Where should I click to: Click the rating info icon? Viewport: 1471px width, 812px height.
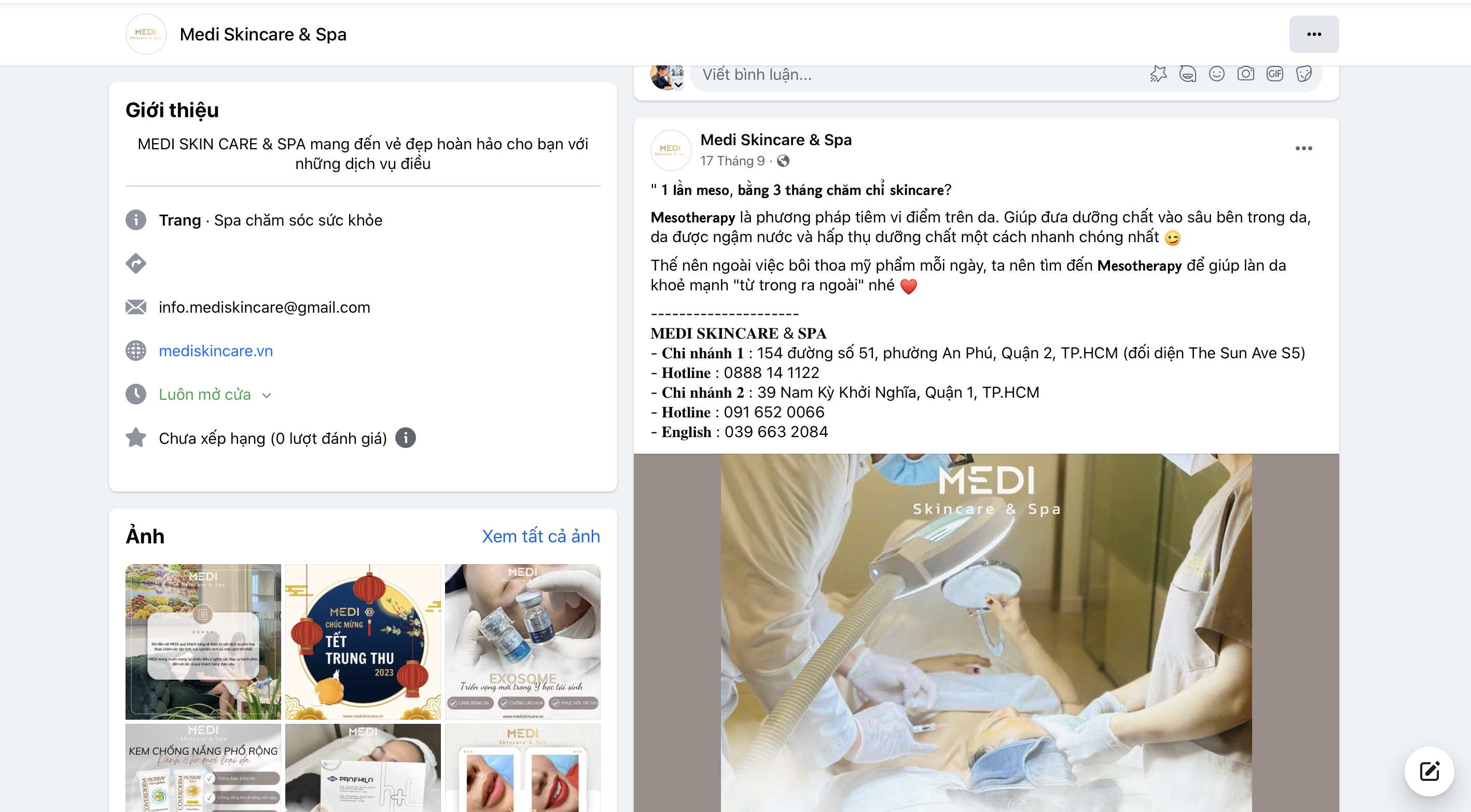(406, 438)
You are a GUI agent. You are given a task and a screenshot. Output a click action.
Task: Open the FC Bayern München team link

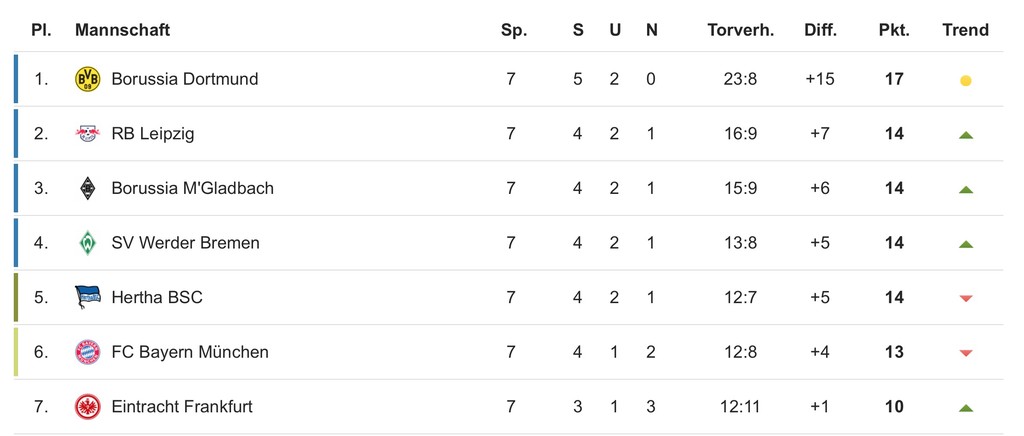(190, 352)
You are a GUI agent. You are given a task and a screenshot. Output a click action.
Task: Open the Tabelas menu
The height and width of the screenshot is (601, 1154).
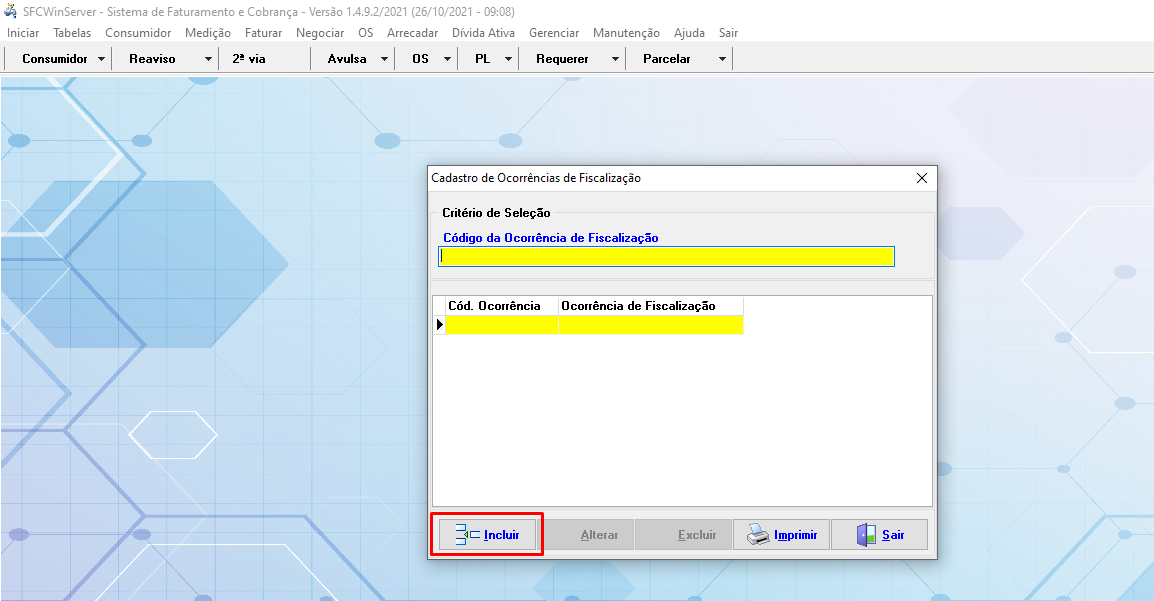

|---|

Set task: Reproduce all of the data above word for word, leaving the pictures out of your answer.

Exercise result:
Where should I click to: Click the rating info icon? Viewport: 1471px width, 812px height.
(406, 438)
You are a GUI agent. You are given a task and a screenshot. Output a click action.
Task: Open the FC Bayern München team link

(190, 352)
You are a GUI agent. You are given a task and a screenshot. Output a click action.
Task: Open the Tabelas menu
The height and width of the screenshot is (601, 1154).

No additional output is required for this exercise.